Items such as student diversity, career preparation and learning engagement also received high marks from respondents. 

Job relevance was the highest scoring climate factor overall at 4.397. 

“I am happy to work somewhere that is so future-oriented and forward-thinking,” a respondent wrote. “Those qualities are also important in how we prepare our students for success.” 


Supervisor Relationships

With a score of 3.844, the third-highest on the board, career hierarchy scored high but employees voiced concern over job stagnation. 

“The lack of opportunity to move up in the organization is frustrating. I like the work that I do, but my direct supervisor makes the working environment difficult,” one comment read.  

Supervisory relationship items received 155 favorable votes and 64 unfavorable votes. Although tied with student success with four items in the top 10, problem areas include staff shortages and administrative procedures. 

“Dallas College offers career paths and career planning and those types of things, but we can stand to do a much better job on the employee side,” Williams said. 

Some employees expressed that the consolidation has made it more difficult to identify supervisors and look for assistance from higher-ups. 

However, the item “My supervisor expresses confidence in my work,” was the second-highest ranking of all possible items with a 4.205 score. 

“Those become important conversations that we build into the HR function on learning and development and what is an overall career plan for an employee,” Williams added. 

One of the problem areas listed was favoritism. Some employees also mentioned low wages.

“We already have the technology and talent to fix this place up, but they’re not utilized. I’m usually not one to complain about my pay because I used to think it was fair, but I’ve been doing more than 2 full-time jobs for a while now, partly because no one else will take one for the tragic salary offered.” 

Several items in the supervisory category can be chalked up to improving the communication funnel, said Williams.
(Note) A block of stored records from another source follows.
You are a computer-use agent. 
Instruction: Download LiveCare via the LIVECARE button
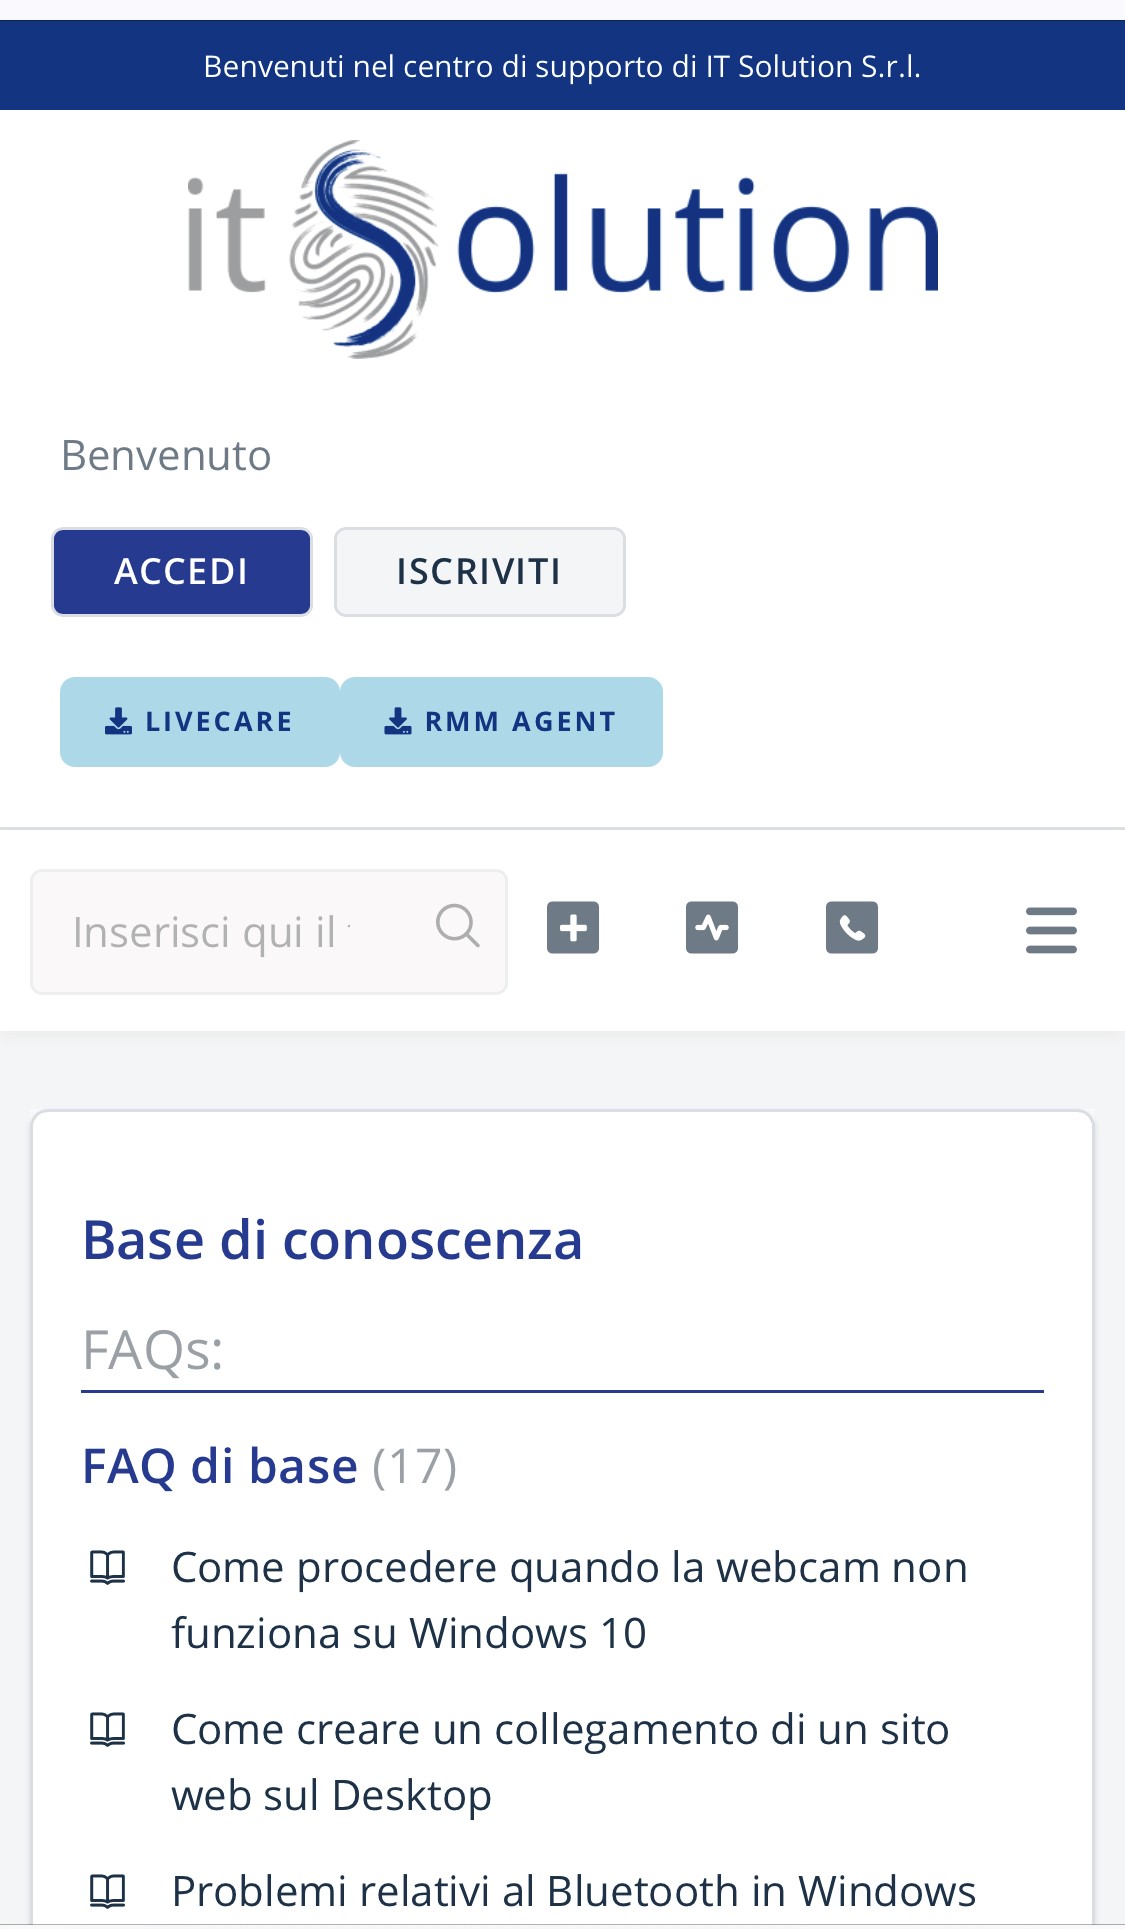tap(200, 722)
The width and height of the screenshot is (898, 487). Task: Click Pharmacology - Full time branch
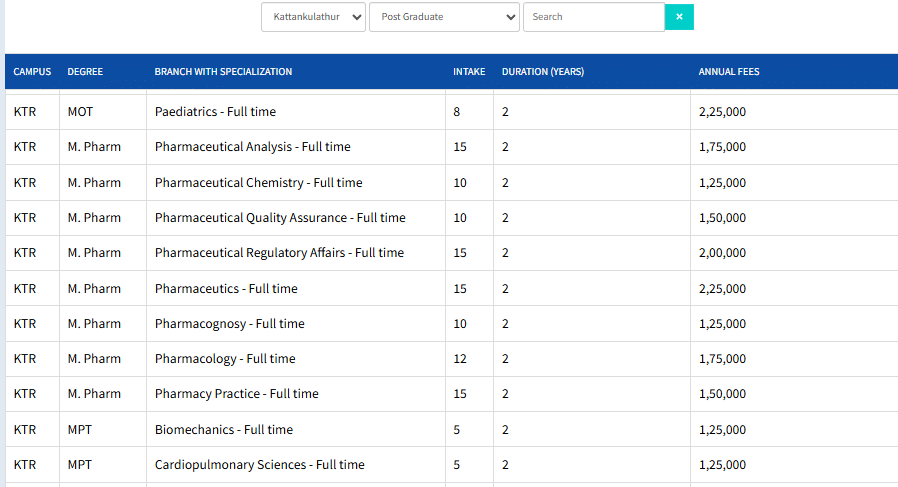(225, 359)
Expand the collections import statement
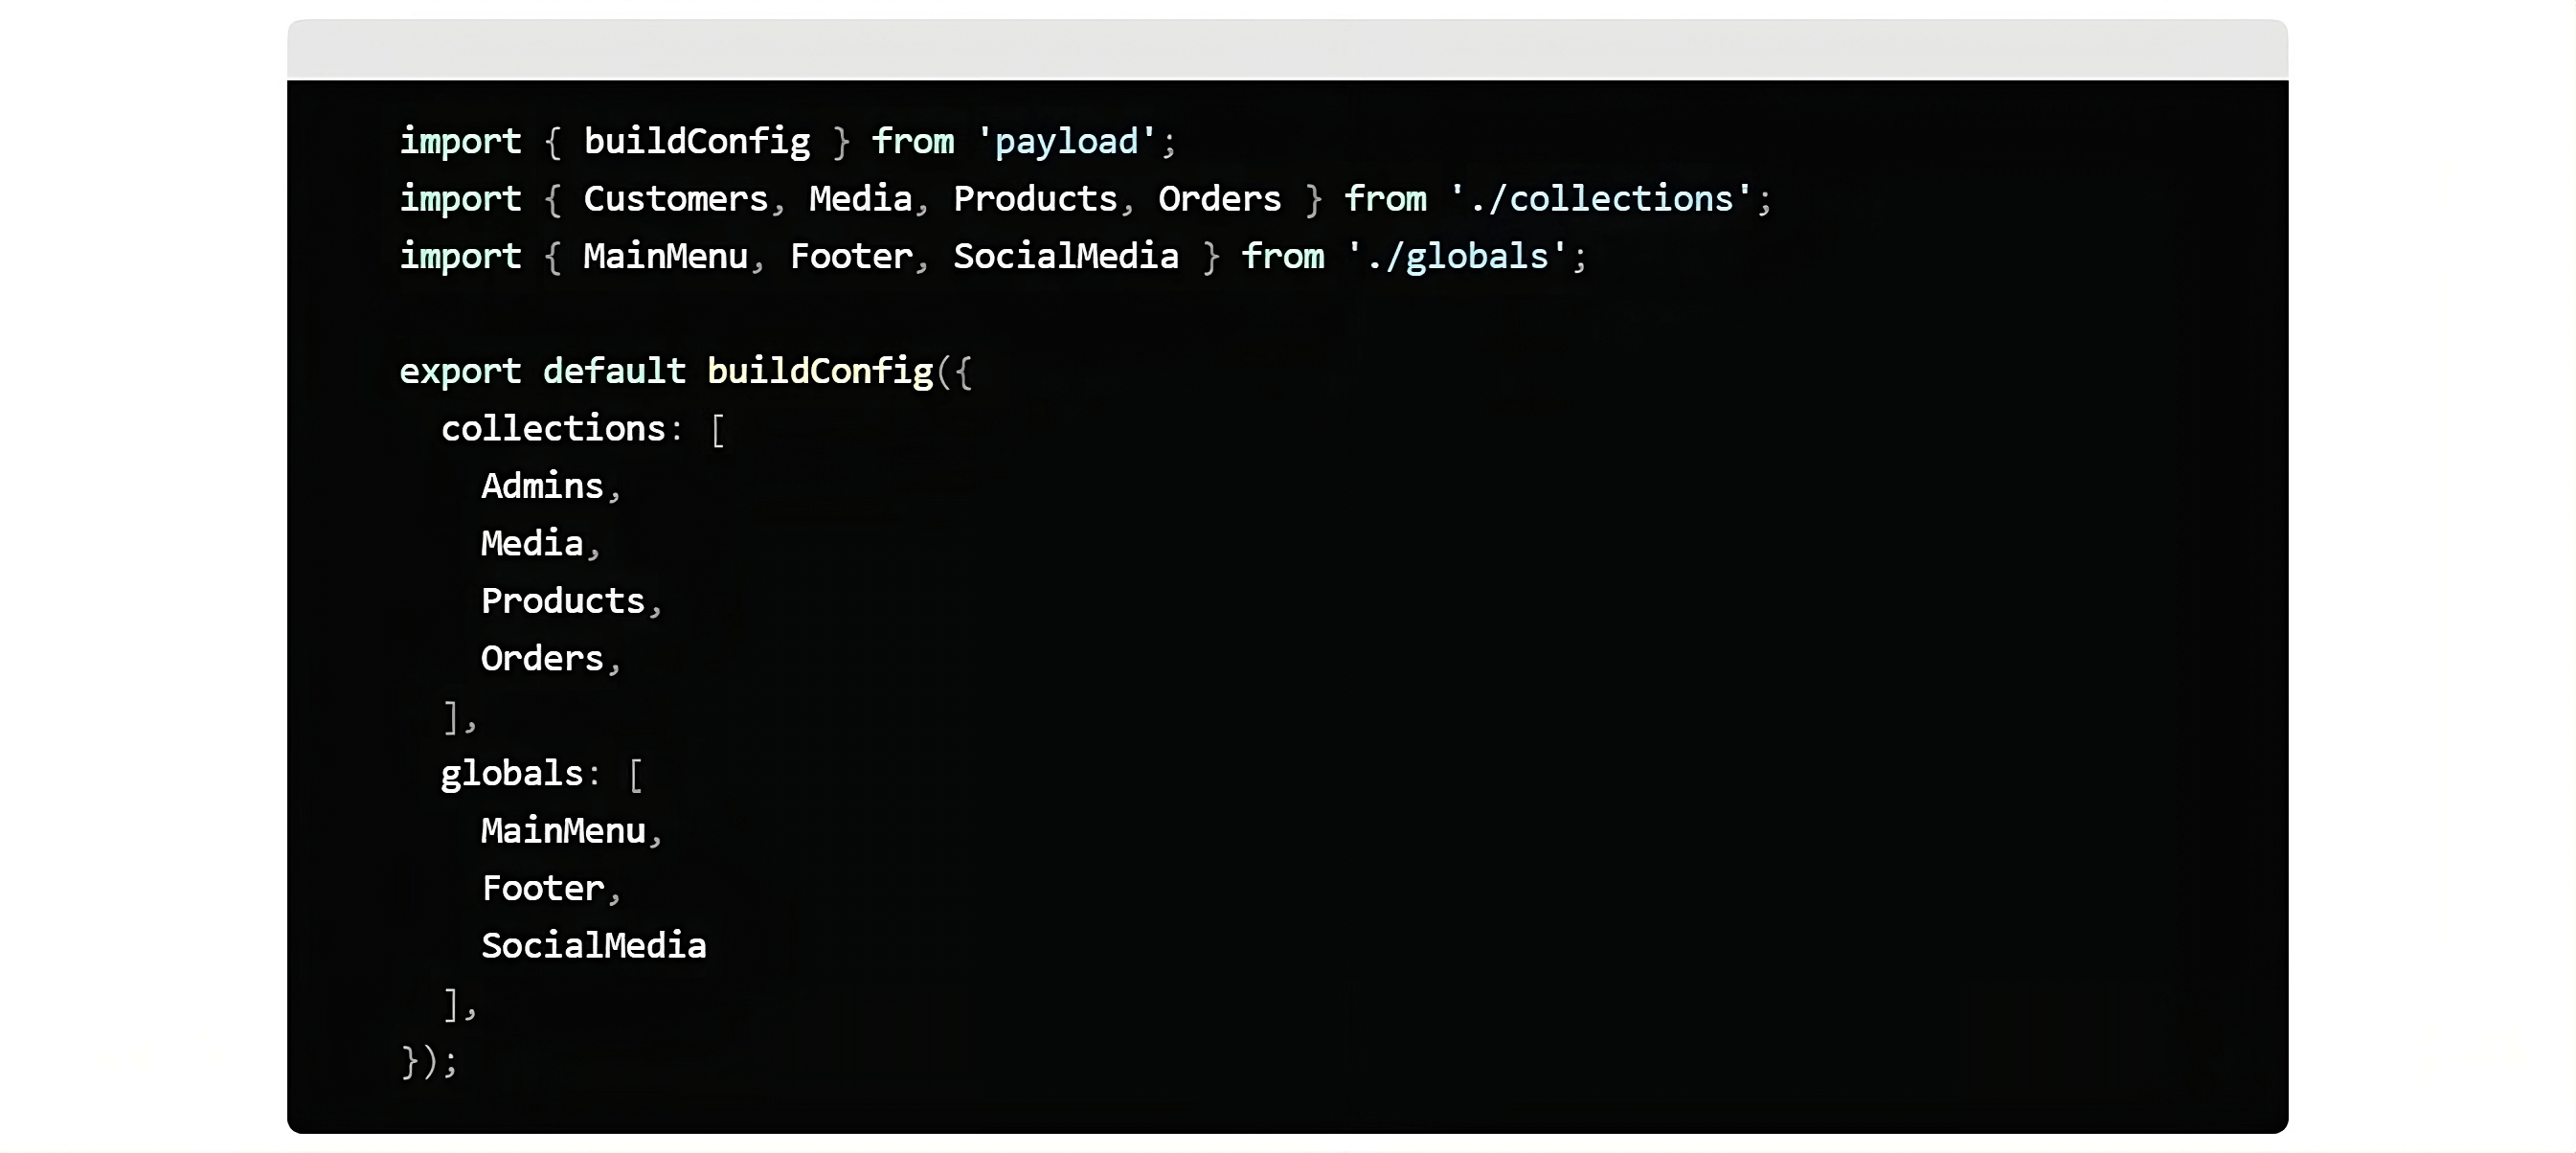 (x=1084, y=197)
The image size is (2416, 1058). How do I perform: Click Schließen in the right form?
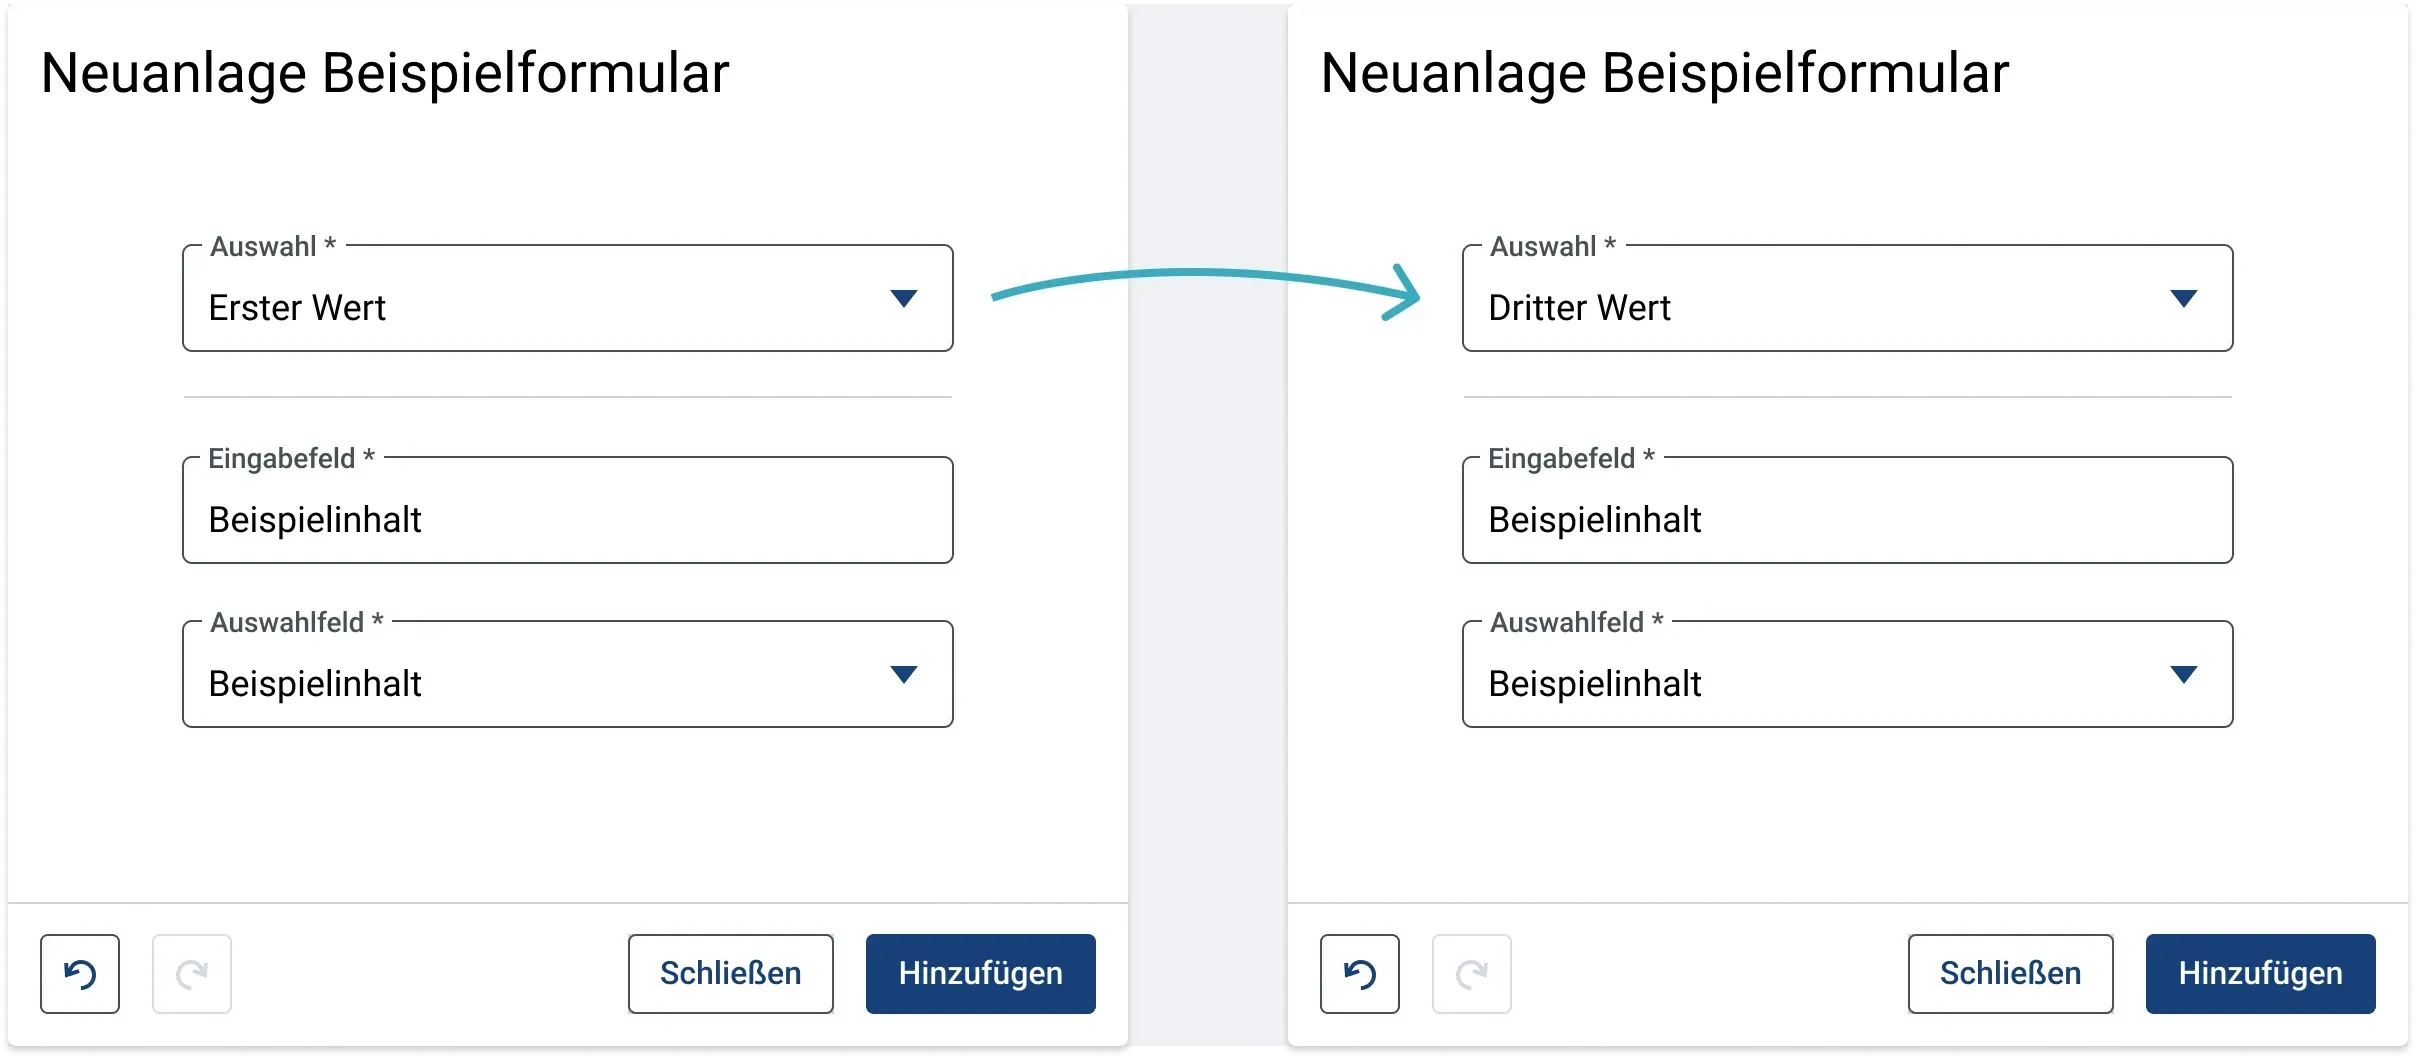(2011, 974)
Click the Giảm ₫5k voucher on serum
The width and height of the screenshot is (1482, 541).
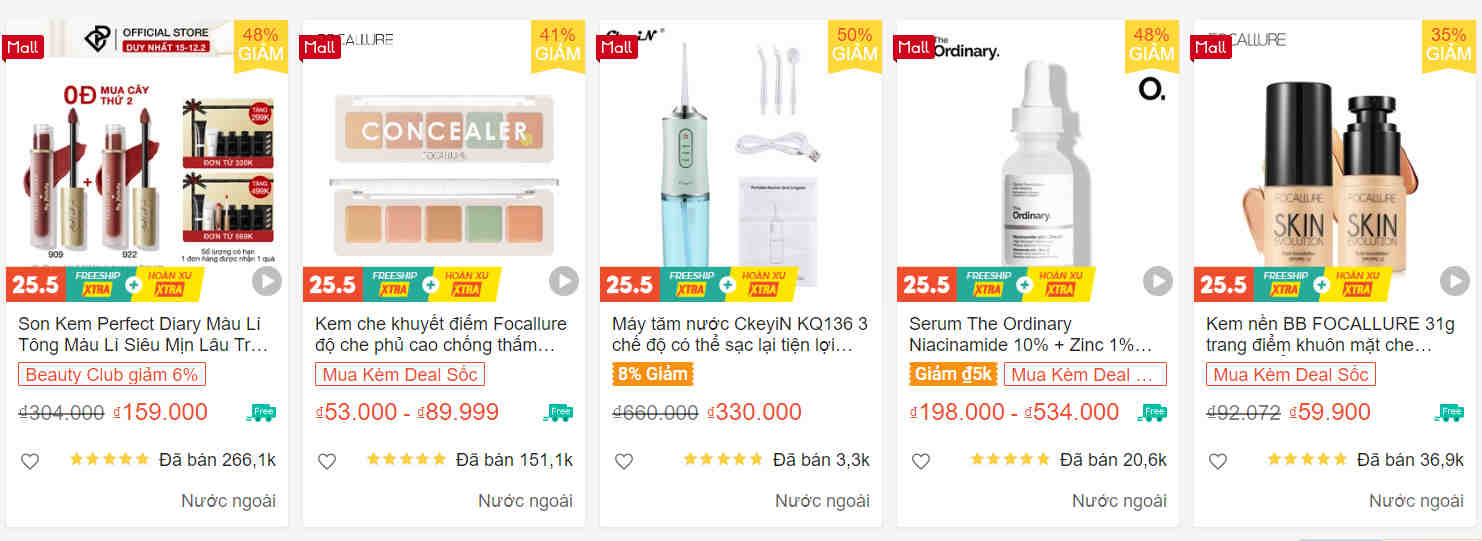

That starts with gaining more feedback on policy changes. 



Although teamwork had the fewest comments, positivity was near unanimous with 162 favorable responses and 19 unfavorable replies, bringing its score to 3.875. The category featured two items in the top 10. 

“We’re trying to empower people to work as teams, allowing teams to work towards an ideal state that allows them to function in ways that support student success,” Williams said. 

However, some recipients said short-staffing downplays the quality of collaboration at Dallas College. One commenter wrote,

“There is inadequate support staff on multiple levels to effectively and efficiently operate the organization to assist and promote student success.”

Other responses noted the consolidation hurt the chain of communication by not defining where employees can give feedback. 

“Decisions are made without engaging with the people on the ground doing the work,” one commenter wrote. 

When presenting results of the climate survey, the administration stressed transparency in the process, including the adoption of a third party to organize the results.

 Overall, the goal is to promote accountability toward Dallas College’s administration. 

“The creation of a collaborative action plan allows us to hold each other accountable for how we’re managing,” Williams said.